Why else do ya think he wants to end up in Miami, Detroit or Indi?

He needs help in a softer conference. The west would tear him up day in and out.


----------



## QRICH (Feb 2, 2004)

Great. This reminds me of Derek Anderson. In San Antonio he was a borderline All-Star who once played above the rim. He got hurt, signed with Portland and now we are stuck with a very ineffective jump shooter.


----------



## Dan (Dec 30, 2002)

> Originally posted by <b>SodaPopinski</b>!
> This is so true:
> 
> 
> ...


why do people think we'll get a better deal than Carter?

Seattle is not going to ship us Ray Allen, especially now that he's going nuts shooting.


----------



## Dan (Dec 30, 2002)

> Originally posted by <b>QRICH</b>!
> Great. This reminds me of Derek Anderson. In San Antonio he was a borderline All-Star who once played above the rim.
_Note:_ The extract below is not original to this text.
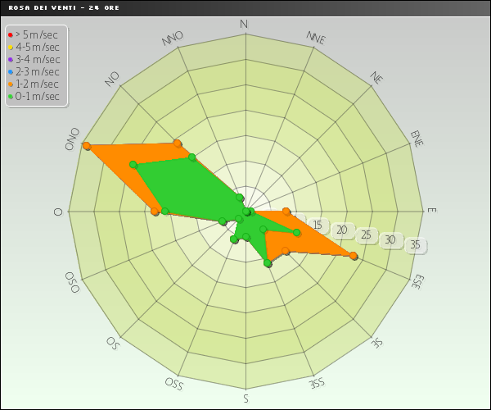Click the green data point on NO axis
This screenshot has height=410, width=491.
[191, 157]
He got hurt, signed with Portland and now we are stuck with a very ineffective jump shooter.


cept that Derek ANderson always sucked as a shooter, and at least Vince has shot over 45% more than 36 games in his career.


----------



## Terrible (Jan 3, 2003)

You NAILED it QRICH!!!!!

This is exactly why I don't want Vince. The reality is he has never led the Raptors anywhere in a weak eastern conference. So let's bring him out to the mighty west and see what he can do 2 years past his prime.

Not smart!

Players that leave the west and go east do very well cause the games are easier. Shaq, Sheed, GP,Steve Francis just to name a few.

I think eastern conference players need some time to adjust to the style of big man hoops in the west.
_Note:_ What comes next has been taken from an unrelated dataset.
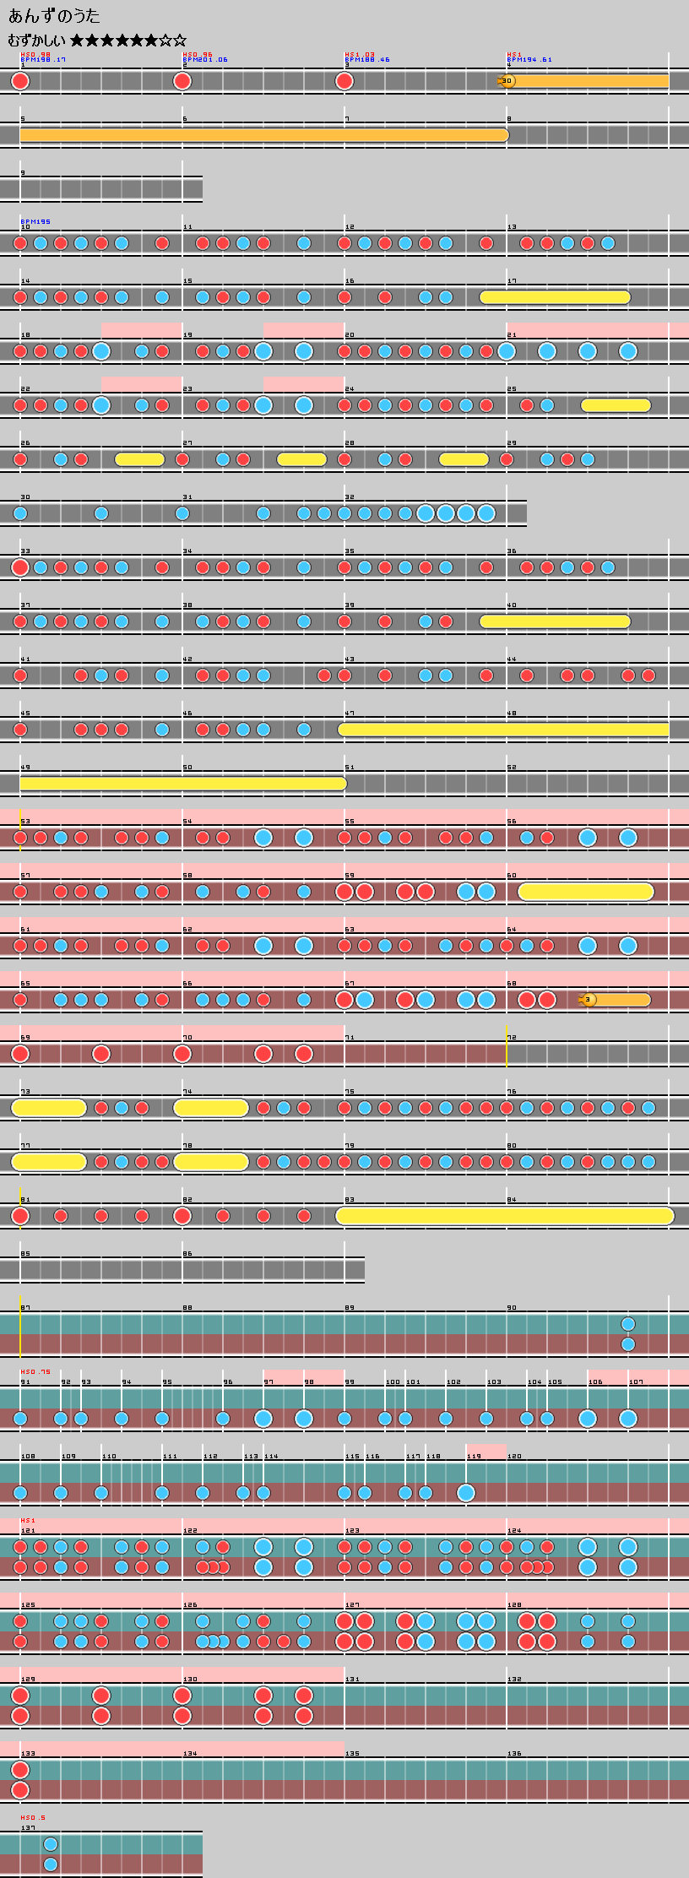
Task: Click the big blue note in measure 119
Action: click(466, 1493)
I don't think Vince will make a big diffence in Portland for that reason, our coaching disaster and his injuries.


----------



## mediocre man (Feb 24, 2004)

I can't believe how many people in this forum are over inflating SAR. He is a nice player. You know what you are going to get with him. He's a great locker room guy, good scorer and rebounder and a smart player. what he isn't though is dominant in anything. He doesn't have the respect of the officials, he isn't a great defender, he hasn't appeared to put his team on his back for several games and he, by no fault of his own, has never played for a winner. 

The ONLY thing teams truly like SAR for is his expirering sallary, so I think if you can upgrade either one of our backcourt spots with SAR as trade bait you do it.


----------



## Swoosh (May 2, 2003)

*Re: Re: Funniest take on the Carter to Portland rumor yet*



> Originally posted by <b>Hap</b>!
> 
> 
> why do people think we'll get a better deal than Carter?
> ...


Exactly...I seriously doubt we will get any better offers for SAR (if this was ever actually on offer on the table anyway). If Nash can pull off some deal to get us someone that is better than Carter, then he will be the GM of the year. If Carter is actually available in some deal involving SAR, then you have to make the deal happen. At the very least he would help sell tickets and generate a buzz around this team that we haven't had for years.


----------



## Playmaker0017 (Feb 13, 2004)

Even as he currently stands, Carter is far better than I thought Portland could get for Reef.

I mean, what do you REALISTICALLY think any team is going to send?

Forget the dreams of Ray Allen. Never happen. They'll never send him inter-division ... not even if they were on an 82 game slide.

Forget Michael Redd. Too young.

Forget any superstar. There isn't a chance in hell that you get a true superstar the likes of Duncan or KG.. 

You MIGHT and I repeat MIGHT be able to get guys like Allen Iverson, Paul Pierce, Antoine Walker and Vince Carter. The guys that once used to have everyone in shock and awe ... but once they were removed from their other good players showed that they were just ESPN-made superstars ... also known as ball-hogs. They are just like Reef - able to put up stats but not able to take their team anywhere ... AND they require 20 shots a game to make their stats pretty.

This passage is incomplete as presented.